I hope the servers hold up....
PeganthyrusPerson was signed in when posted  6
08-13-2003 04:58 PM ET (US)
Edited by author 08-13-2003 04:59 PM
This sort of thing is always fascinating! I've fooled around with similar stuff based on Livejournal's "friends" network; see here for a graph I made of my own friends network near the beginning of the year. (requires SVG)

Also, this is a pretty cool Java program for interactively graphing LJ friend networks.
Eli the BeardedPerson was signed in when posted  7
08-13-2003 06:23 PM ET (US)
The coolest thing about this was the link to the graphviz
site. I like graphing tools.
B. MindfulPerson was signed in when posted  8
08-13-2003 08:45 PM ET (US)
A couple months ago I started working on my own spider, but the purpose was to point out to Freindster and their users that their sandbox was still in the middle of a dangerous world. A quick series of extensive data grabs can be done by any markting department, cultural aggregator, trend research group, nefarious advertising agency to cull and sell a huge treasure trove of personal data that most users would never make public. I ran out of time to finish it up, but now almost anyone could build their own cultural aggregator and better target products to you you don't want.
Ben Discoe  9
08-14-2003 05:47 AM ET (US)
I don't think that overloading Friendster's server is an issue currently, because of the slow response. 30 sec timeout wasn't long enough, i had to push it to 90! That means that the spider spends a long time waiting for each page - no worse than a real person trying to click around their network.

Now, if the spider tried to put in multiple simultaneous requests to try to go faster, then THAT would be obnoxious and inadvisable to distribute..
banksean  10
08-14-2003 02:16 PM ET (US)
Edited by author 08-14-2003 02:19 PM
I just posted the source to a friendster scraper if anyone's interested. It's single threaded, so it doesn't totally whack their servers. I used it to gather the data for my touchgraph-based browser. And to the p2p/friendster caching idea: why not export it to FOAF?
Dav ColemanPerson was signed in when posted  11
08-14-2003 02:48 PM ET (US)
You guys don't get it. It doesn't matter if the spider is single threaded. Mine was single threaded and it was even nice enough to pause between each request. The problem is that by releasing a spider so that anybody can just download it there could potentially be a huge net increase in traffic to the site. Especially, for that matter, something as easy to use as a windows EXE, where even a non-geek can just kick off a spider process (...well, at least they aren't coming with installers yet). Imagine if thousands of people are running these spiders to map their own networks. Sure the spider isn't doing anything other than clicking on links. But it's clicking on every linked friendster it sees, incessantly which is not normal human behavior. Seriously, how do you not see that this is going to be a giant increase in traffic (on an already overloaded set of servers)? It took me days to scrape just a small fraction of my network, by the way.

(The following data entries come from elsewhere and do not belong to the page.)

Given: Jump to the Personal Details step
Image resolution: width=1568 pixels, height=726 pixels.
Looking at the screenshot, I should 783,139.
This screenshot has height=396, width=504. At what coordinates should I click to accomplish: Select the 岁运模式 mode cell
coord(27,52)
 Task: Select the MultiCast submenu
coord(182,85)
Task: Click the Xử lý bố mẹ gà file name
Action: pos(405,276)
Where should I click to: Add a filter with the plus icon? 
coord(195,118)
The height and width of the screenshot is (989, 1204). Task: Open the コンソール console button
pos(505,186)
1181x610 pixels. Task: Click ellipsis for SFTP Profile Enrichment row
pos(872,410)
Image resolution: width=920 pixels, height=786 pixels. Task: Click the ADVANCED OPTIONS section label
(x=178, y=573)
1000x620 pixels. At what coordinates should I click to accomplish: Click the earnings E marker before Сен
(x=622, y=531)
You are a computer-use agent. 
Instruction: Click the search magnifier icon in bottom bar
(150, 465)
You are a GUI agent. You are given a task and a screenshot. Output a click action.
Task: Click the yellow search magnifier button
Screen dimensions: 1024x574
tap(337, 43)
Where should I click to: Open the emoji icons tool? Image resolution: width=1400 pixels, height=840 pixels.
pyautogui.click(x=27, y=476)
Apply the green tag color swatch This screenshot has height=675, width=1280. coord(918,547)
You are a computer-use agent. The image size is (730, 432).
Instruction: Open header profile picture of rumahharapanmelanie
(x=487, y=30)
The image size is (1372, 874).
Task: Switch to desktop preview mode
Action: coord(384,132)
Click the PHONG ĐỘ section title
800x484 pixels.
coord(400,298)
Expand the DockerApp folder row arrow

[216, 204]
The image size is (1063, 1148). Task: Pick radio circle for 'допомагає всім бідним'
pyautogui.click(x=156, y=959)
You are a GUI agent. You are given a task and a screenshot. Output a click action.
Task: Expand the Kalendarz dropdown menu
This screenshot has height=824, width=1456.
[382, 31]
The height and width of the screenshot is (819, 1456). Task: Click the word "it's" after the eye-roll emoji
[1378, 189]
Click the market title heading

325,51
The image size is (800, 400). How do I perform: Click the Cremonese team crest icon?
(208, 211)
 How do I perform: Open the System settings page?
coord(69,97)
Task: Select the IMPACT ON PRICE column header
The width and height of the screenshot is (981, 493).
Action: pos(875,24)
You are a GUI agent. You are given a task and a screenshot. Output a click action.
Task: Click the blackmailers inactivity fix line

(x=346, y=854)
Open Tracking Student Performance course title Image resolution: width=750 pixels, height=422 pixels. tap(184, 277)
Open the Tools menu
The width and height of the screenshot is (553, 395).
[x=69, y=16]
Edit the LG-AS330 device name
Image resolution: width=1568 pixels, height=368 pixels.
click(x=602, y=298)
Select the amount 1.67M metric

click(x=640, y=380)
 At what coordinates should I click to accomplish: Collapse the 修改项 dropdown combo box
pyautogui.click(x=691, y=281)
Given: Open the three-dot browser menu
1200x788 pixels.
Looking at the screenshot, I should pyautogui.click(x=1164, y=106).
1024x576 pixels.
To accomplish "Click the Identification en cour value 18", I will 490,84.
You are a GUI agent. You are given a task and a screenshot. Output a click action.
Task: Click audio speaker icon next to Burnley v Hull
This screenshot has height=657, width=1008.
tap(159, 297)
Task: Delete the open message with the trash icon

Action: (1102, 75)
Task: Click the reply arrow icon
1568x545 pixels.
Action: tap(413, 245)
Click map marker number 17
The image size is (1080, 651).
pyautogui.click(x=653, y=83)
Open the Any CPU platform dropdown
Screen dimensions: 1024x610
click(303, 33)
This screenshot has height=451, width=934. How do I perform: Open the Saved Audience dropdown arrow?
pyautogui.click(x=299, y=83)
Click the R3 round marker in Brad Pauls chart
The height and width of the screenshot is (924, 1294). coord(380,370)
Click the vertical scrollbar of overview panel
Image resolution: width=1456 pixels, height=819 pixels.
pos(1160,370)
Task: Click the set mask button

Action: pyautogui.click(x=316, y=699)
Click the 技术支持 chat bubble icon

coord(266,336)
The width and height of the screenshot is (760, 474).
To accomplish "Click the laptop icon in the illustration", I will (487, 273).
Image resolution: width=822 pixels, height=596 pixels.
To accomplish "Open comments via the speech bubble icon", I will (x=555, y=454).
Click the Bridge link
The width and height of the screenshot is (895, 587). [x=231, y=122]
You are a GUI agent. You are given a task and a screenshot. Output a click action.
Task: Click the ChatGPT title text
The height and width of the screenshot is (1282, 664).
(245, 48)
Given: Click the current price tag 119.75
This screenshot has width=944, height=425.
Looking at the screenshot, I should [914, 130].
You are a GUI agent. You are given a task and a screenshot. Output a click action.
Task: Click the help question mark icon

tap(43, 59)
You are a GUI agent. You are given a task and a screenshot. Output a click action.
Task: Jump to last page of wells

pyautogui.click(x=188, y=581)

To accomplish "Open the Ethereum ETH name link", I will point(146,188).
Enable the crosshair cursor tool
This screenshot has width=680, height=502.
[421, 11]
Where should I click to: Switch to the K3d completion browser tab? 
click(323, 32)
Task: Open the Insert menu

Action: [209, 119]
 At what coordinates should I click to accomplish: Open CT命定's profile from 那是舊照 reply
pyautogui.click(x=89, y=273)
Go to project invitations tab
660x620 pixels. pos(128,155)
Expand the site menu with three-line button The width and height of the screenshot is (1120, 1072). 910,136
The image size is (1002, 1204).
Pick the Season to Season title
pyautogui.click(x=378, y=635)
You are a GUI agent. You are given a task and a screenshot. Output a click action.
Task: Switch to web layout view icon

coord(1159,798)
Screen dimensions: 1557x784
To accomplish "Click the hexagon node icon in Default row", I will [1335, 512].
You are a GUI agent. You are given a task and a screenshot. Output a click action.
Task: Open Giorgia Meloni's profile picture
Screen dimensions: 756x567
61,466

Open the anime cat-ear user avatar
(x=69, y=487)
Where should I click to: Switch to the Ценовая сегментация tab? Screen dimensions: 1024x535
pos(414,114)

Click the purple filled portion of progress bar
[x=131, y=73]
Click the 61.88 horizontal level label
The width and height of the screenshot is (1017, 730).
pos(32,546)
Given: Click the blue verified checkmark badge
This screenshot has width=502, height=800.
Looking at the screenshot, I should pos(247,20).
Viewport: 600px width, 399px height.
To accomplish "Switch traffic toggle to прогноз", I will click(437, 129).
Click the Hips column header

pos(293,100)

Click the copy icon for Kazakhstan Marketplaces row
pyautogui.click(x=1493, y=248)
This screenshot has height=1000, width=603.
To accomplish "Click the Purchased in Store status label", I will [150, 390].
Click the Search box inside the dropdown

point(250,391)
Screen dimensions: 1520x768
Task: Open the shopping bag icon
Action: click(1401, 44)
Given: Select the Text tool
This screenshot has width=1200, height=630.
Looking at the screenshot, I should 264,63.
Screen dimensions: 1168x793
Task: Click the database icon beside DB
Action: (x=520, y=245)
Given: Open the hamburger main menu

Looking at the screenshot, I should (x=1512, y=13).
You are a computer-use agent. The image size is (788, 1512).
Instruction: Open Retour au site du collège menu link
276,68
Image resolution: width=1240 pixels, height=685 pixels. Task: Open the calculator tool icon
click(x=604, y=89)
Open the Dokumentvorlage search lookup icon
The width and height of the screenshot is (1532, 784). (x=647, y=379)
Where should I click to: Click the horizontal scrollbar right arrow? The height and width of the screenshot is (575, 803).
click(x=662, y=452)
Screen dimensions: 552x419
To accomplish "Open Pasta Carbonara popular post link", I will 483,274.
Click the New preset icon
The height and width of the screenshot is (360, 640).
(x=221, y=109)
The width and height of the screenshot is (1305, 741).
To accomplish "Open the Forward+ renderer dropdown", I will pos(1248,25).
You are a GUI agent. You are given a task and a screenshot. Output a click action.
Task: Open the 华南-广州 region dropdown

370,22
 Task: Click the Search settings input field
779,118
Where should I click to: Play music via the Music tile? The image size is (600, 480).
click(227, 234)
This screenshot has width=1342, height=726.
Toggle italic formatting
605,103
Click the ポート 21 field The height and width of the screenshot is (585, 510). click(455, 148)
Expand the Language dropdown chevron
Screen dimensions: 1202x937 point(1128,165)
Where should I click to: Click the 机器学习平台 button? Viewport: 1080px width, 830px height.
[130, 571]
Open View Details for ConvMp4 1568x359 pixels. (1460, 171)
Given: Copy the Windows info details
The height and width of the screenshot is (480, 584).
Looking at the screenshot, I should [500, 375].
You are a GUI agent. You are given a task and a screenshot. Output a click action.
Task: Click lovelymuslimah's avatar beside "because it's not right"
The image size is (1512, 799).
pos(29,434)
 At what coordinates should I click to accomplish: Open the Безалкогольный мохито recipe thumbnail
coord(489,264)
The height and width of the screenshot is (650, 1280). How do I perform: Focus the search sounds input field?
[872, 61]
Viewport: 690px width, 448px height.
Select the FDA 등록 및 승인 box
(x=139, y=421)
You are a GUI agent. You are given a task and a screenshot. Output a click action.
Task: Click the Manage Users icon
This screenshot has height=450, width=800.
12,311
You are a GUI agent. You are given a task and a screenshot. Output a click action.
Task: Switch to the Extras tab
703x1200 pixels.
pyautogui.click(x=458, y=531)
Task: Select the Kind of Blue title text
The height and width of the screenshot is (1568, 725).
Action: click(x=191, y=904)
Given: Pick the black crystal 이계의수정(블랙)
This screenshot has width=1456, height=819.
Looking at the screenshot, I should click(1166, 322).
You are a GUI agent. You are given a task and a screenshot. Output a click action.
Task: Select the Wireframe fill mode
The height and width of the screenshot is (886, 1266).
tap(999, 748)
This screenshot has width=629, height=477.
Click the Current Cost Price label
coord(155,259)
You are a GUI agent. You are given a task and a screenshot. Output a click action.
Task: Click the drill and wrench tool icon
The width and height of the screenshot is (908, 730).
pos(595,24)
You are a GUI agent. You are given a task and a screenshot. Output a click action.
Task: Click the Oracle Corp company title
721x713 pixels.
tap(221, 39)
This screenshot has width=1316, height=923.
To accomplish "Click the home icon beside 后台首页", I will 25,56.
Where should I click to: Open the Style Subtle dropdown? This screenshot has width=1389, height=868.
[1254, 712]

And FOAF is fine, however it doesn't address the only important issue with caching the data somewhere off of friendsters databases, which is the legal issue of using the company's data for non-approved purposes.

Maybe this is the right approach though. If all the scraping causes problems it may force Friendster to open a net interface to their data so people can build apps on top of it.
Ben Discoe  12
08-14-2003 02:59 PM ET (US)

Dav, i think we simply disagree. I believe:
1. adding an additional pause, when it already takes 3-20 seconds to retrieve a page, seems ineffective.
2. the number of people that are really into graphing their network is smaller than you might think.
3. the number of friendsters that it is worthwhile to graph is not that large - after a few hundred people, people are too unrelated to be interesting, so spider won't run that long.
4. it's not clicking on every link it sees, but moves gradually outward into the network, gently
5. yes, 'encouraging' Friendster to open a net interface would be a nice side-effect of this stuff
Eli the BeardedPerson was signed in when posted  13
08-14-2003 03:02 PM ET (US)
Dav has a point. Does this follow the robots exclusion protocol?
(Not that www.friendster.com has a robots.txt now, but they
might someday.) How long does it wait between page hits? If
it takes 90 seconds to get a page, the site is clearly
overloaded, and a spider should wait an hour or more before
getting the next page. If the response time is speedy, one
page every minute to five minutes is my rule of thumb.
Ben Discoe  14
08-14-2003 03:06 PM ET (US)

Regarding B.Mindful's warning of "extensive data grabs can be done by any markting department", i feel this is not a big issue because of the anonymous nature of friendster. No real names or email addresses are exposed, so the marketing uses of the data are forced to be rather benign. I also fail to see what "treasure trove of personal data that most users would never make public" is on Friendster. I mean, favorite books and movies? Posting such things anonymously hardly seems like a sensitive disclosure.
Dav ColemanPerson was signed in when posted  15
08-14-2003 03:10 PM ET (US)
Edited by author 08-14-2003 03:19 PM
(corrected spelling mistake)

1. adding an additional pause, when it already takes 3-20 seconds to retrieve a page, seems ineffective.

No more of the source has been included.